Information provided »
++++++++
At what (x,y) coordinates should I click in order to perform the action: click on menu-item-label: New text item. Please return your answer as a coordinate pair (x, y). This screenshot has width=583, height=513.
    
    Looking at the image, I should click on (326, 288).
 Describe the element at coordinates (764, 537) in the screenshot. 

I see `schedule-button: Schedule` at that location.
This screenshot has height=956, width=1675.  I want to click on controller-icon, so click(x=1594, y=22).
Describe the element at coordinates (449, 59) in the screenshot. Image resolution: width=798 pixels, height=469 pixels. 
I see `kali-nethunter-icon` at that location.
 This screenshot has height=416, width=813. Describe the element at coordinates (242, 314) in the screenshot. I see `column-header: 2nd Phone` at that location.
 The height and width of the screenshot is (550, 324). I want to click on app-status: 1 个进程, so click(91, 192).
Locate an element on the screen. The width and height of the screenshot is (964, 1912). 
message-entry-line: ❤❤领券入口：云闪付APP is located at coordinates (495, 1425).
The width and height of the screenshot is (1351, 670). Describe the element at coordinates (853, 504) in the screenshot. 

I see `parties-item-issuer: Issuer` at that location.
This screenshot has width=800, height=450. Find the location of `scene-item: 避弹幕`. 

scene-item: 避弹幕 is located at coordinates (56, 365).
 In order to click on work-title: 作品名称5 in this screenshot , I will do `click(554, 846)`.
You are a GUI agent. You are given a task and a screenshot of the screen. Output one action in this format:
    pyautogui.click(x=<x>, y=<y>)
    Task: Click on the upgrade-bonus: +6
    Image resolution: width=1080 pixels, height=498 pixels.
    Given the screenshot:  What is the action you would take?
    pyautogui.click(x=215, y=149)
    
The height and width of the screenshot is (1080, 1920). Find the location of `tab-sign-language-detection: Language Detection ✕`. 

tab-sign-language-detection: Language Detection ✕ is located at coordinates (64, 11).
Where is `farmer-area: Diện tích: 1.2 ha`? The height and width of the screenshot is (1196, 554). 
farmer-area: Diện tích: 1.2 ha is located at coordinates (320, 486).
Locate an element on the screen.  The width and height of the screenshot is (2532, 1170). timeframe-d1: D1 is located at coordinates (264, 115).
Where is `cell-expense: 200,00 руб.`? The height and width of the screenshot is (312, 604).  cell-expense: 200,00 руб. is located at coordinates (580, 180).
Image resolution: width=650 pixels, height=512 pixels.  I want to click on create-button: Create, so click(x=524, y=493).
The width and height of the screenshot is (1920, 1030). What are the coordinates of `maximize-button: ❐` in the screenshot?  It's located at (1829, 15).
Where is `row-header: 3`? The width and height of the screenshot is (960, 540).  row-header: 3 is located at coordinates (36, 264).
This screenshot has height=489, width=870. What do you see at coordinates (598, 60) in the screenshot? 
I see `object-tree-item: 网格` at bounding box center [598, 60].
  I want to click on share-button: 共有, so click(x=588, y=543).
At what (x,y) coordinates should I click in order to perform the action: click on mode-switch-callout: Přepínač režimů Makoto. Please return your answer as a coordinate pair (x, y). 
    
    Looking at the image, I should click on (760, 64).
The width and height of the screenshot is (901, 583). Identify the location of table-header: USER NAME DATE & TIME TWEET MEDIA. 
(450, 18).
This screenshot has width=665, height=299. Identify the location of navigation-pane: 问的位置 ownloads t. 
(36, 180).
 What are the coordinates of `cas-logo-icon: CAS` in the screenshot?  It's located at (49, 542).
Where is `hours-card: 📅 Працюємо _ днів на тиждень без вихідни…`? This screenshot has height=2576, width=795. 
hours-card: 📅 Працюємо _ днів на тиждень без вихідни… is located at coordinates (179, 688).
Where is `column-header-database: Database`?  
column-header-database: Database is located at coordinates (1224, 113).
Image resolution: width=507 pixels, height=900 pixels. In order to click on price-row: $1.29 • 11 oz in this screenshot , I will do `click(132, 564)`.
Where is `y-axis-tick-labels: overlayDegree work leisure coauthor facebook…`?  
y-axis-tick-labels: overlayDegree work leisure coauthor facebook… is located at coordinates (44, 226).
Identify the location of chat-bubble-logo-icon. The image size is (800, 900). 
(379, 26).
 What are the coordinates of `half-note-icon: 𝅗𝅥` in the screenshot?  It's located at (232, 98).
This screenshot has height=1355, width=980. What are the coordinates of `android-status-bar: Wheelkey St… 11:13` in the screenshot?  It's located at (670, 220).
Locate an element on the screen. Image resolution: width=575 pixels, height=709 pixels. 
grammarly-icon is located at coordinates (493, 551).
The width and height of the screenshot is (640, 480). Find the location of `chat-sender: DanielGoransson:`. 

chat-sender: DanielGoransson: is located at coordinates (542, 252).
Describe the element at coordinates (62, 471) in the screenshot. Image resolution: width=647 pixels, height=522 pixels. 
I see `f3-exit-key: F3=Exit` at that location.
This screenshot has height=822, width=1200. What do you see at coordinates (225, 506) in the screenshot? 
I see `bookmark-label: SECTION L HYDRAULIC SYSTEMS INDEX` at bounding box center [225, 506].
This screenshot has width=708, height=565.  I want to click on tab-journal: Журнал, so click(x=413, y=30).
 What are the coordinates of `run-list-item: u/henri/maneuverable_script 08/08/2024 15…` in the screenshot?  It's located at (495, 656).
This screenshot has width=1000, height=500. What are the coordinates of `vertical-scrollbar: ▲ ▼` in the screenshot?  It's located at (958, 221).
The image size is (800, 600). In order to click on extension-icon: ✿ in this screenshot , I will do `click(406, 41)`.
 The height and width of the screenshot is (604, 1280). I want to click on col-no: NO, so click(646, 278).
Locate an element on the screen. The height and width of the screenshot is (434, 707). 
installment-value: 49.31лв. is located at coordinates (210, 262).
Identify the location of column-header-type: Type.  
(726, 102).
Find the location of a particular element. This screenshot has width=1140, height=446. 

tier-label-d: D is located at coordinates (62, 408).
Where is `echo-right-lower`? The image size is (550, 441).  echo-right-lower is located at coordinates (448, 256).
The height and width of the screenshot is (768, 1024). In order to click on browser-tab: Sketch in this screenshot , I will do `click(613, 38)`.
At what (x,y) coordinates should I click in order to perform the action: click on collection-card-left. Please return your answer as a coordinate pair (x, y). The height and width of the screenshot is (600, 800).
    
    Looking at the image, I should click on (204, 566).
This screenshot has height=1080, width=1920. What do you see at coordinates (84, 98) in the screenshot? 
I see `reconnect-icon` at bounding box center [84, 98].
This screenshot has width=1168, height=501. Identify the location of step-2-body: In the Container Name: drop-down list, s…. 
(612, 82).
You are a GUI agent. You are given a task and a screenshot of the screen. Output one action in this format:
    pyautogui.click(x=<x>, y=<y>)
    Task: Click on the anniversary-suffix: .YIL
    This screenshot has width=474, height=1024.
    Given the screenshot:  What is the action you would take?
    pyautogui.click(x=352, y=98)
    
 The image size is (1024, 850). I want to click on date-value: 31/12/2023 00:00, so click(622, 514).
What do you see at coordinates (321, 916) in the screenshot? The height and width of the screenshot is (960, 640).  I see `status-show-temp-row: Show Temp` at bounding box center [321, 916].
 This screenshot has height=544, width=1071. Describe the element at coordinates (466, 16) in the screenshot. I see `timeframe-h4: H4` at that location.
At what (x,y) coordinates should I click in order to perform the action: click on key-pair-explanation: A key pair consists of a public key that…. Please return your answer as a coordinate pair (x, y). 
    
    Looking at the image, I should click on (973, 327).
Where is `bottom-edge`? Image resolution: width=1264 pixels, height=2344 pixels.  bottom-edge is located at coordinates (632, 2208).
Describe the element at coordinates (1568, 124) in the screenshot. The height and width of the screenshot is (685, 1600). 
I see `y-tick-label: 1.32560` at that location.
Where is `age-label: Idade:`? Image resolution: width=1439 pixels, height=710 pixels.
++++++++
What is required »
Please rewrite the records above, renaming "Image resolution" to "Screen size" everywhere and leaving everything else unchanged.

Answer below »
At what (x,y) coordinates should I click in order to perform the action: click on menu-item-label: New text item. Please return your answer as a coordinate pair (x, y). This screenshot has width=583, height=513.
    
    Looking at the image, I should click on (326, 288).
 Describe the element at coordinates (764, 537) in the screenshot. 

I see `schedule-button: Schedule` at that location.
This screenshot has height=956, width=1675.  I want to click on controller-icon, so click(x=1594, y=22).
Describe the element at coordinates (449, 59) in the screenshot. Screen size: width=798 pixels, height=469 pixels. 
I see `kali-nethunter-icon` at that location.
 This screenshot has height=416, width=813. Describe the element at coordinates (242, 314) in the screenshot. I see `column-header: 2nd Phone` at that location.
 The height and width of the screenshot is (550, 324). I want to click on app-status: 1 个进程, so click(91, 192).
Locate an element on the screen. The width and height of the screenshot is (964, 1912). 
message-entry-line: ❤❤领券入口：云闪付APP is located at coordinates (495, 1425).
The width and height of the screenshot is (1351, 670). Describe the element at coordinates (853, 504) in the screenshot. 

I see `parties-item-issuer: Issuer` at that location.
This screenshot has width=800, height=450. Find the location of `scene-item: 避弹幕`. 

scene-item: 避弹幕 is located at coordinates (56, 365).
 In order to click on work-title: 作品名称5 in this screenshot , I will do `click(554, 846)`.
You are a GUI agent. You are given a task and a screenshot of the screen. Output one action in this format:
    pyautogui.click(x=<x>, y=<y>)
    Task: Click on the upgrade-bonus: +6
    Screen size: width=1080 pixels, height=498 pixels.
    Given the screenshot:  What is the action you would take?
    pyautogui.click(x=215, y=149)
    
The height and width of the screenshot is (1080, 1920). Find the location of `tab-sign-language-detection: Language Detection ✕`. 

tab-sign-language-detection: Language Detection ✕ is located at coordinates (64, 11).
Where is `farmer-area: Diện tích: 1.2 ha`? The height and width of the screenshot is (1196, 554). 
farmer-area: Diện tích: 1.2 ha is located at coordinates (320, 486).
Locate an element on the screen.  The width and height of the screenshot is (2532, 1170). timeframe-d1: D1 is located at coordinates (264, 115).
Where is `cell-expense: 200,00 руб.`? The height and width of the screenshot is (312, 604).  cell-expense: 200,00 руб. is located at coordinates (580, 180).
Screen size: width=650 pixels, height=512 pixels.  I want to click on create-button: Create, so click(x=524, y=493).
The width and height of the screenshot is (1920, 1030). What are the coordinates of `maximize-button: ❐` in the screenshot?  It's located at (1829, 15).
Where is `row-header: 3`? The width and height of the screenshot is (960, 540).  row-header: 3 is located at coordinates (36, 264).
This screenshot has height=489, width=870. What do you see at coordinates (598, 60) in the screenshot? 
I see `object-tree-item: 网格` at bounding box center [598, 60].
  I want to click on share-button: 共有, so click(x=588, y=543).
At what (x,y) coordinates should I click in order to perform the action: click on mode-switch-callout: Přepínač režimů Makoto. Please return your answer as a coordinate pair (x, y). 
    
    Looking at the image, I should click on (760, 64).
The width and height of the screenshot is (901, 583). Identify the location of table-header: USER NAME DATE & TIME TWEET MEDIA. 
(450, 18).
This screenshot has width=665, height=299. Identify the location of navigation-pane: 问的位置 ownloads t. 
(36, 180).
 What are the coordinates of `cas-logo-icon: CAS` in the screenshot?  It's located at (49, 542).
Where is `hours-card: 📅 Працюємо _ днів на тиждень без вихідни…`? This screenshot has height=2576, width=795. 
hours-card: 📅 Працюємо _ днів на тиждень без вихідни… is located at coordinates (179, 688).
Where is `column-header-database: Database`?  
column-header-database: Database is located at coordinates (1224, 113).
Screen size: width=507 pixels, height=900 pixels. In order to click on price-row: $1.29 • 11 oz in this screenshot , I will do `click(132, 564)`.
Where is `y-axis-tick-labels: overlayDegree work leisure coauthor facebook…`?  
y-axis-tick-labels: overlayDegree work leisure coauthor facebook… is located at coordinates (44, 226).
Identify the location of chat-bubble-logo-icon. The image size is (800, 900). 
(379, 26).
 What are the coordinates of `half-note-icon: 𝅗𝅥` in the screenshot?  It's located at (232, 98).
This screenshot has height=1355, width=980. What are the coordinates of `android-status-bar: Wheelkey St… 11:13` in the screenshot?  It's located at (670, 220).
Locate an element on the screen. Screen size: width=575 pixels, height=709 pixels. 
grammarly-icon is located at coordinates (493, 551).
The width and height of the screenshot is (640, 480). Find the location of `chat-sender: DanielGoransson:`. 

chat-sender: DanielGoransson: is located at coordinates (542, 252).
Describe the element at coordinates (62, 471) in the screenshot. Screen size: width=647 pixels, height=522 pixels. 
I see `f3-exit-key: F3=Exit` at that location.
This screenshot has height=822, width=1200. What do you see at coordinates (225, 506) in the screenshot? 
I see `bookmark-label: SECTION L HYDRAULIC SYSTEMS INDEX` at bounding box center [225, 506].
This screenshot has width=708, height=565.  I want to click on tab-journal: Журнал, so click(x=413, y=30).
 What are the coordinates of `run-list-item: u/henri/maneuverable_script 08/08/2024 15…` in the screenshot?  It's located at (495, 656).
This screenshot has width=1000, height=500. What are the coordinates of `vertical-scrollbar: ▲ ▼` in the screenshot?  It's located at (958, 221).
The image size is (800, 600). In order to click on extension-icon: ✿ in this screenshot , I will do `click(406, 41)`.
 The height and width of the screenshot is (604, 1280). I want to click on col-no: NO, so click(646, 278).
Locate an element on the screen. The height and width of the screenshot is (434, 707). 
installment-value: 49.31лв. is located at coordinates (210, 262).
Identify the location of column-header-type: Type.  
(726, 102).
Find the location of a particular element. This screenshot has width=1140, height=446. 

tier-label-d: D is located at coordinates (62, 408).
Where is `echo-right-lower`? The image size is (550, 441).  echo-right-lower is located at coordinates (448, 256).
The height and width of the screenshot is (768, 1024). In order to click on browser-tab: Sketch in this screenshot , I will do `click(613, 38)`.
At what (x,y) coordinates should I click in order to perform the action: click on collection-card-left. Please return your answer as a coordinate pair (x, y). The height and width of the screenshot is (600, 800).
    
    Looking at the image, I should click on (204, 566).
This screenshot has height=1080, width=1920. What do you see at coordinates (84, 98) in the screenshot? 
I see `reconnect-icon` at bounding box center [84, 98].
This screenshot has width=1168, height=501. Identify the location of step-2-body: In the Container Name: drop-down list, s…. 
(612, 82).
You are a GUI agent. You are given a task and a screenshot of the screen. Output one action in this format:
    pyautogui.click(x=<x>, y=<y>)
    Task: Click on the anniversary-suffix: .YIL
    This screenshot has width=474, height=1024.
    Given the screenshot:  What is the action you would take?
    pyautogui.click(x=352, y=98)
    
 The image size is (1024, 850). I want to click on date-value: 31/12/2023 00:00, so click(622, 514).
What do you see at coordinates (321, 916) in the screenshot? The height and width of the screenshot is (960, 640).  I see `status-show-temp-row: Show Temp` at bounding box center [321, 916].
 This screenshot has height=544, width=1071. Describe the element at coordinates (466, 16) in the screenshot. I see `timeframe-h4: H4` at that location.
At what (x,y) coordinates should I click in order to perform the action: click on key-pair-explanation: A key pair consists of a public key that…. Please return your answer as a coordinate pair (x, y). 
    
    Looking at the image, I should click on (973, 327).
Where is `bottom-edge`? Screen size: width=1264 pixels, height=2344 pixels.  bottom-edge is located at coordinates (632, 2208).
Describe the element at coordinates (1568, 124) in the screenshot. The height and width of the screenshot is (685, 1600). 
I see `y-tick-label: 1.32560` at that location.
Where is `age-label: Idade:`? Screen size: width=1439 pixels, height=710 pixels.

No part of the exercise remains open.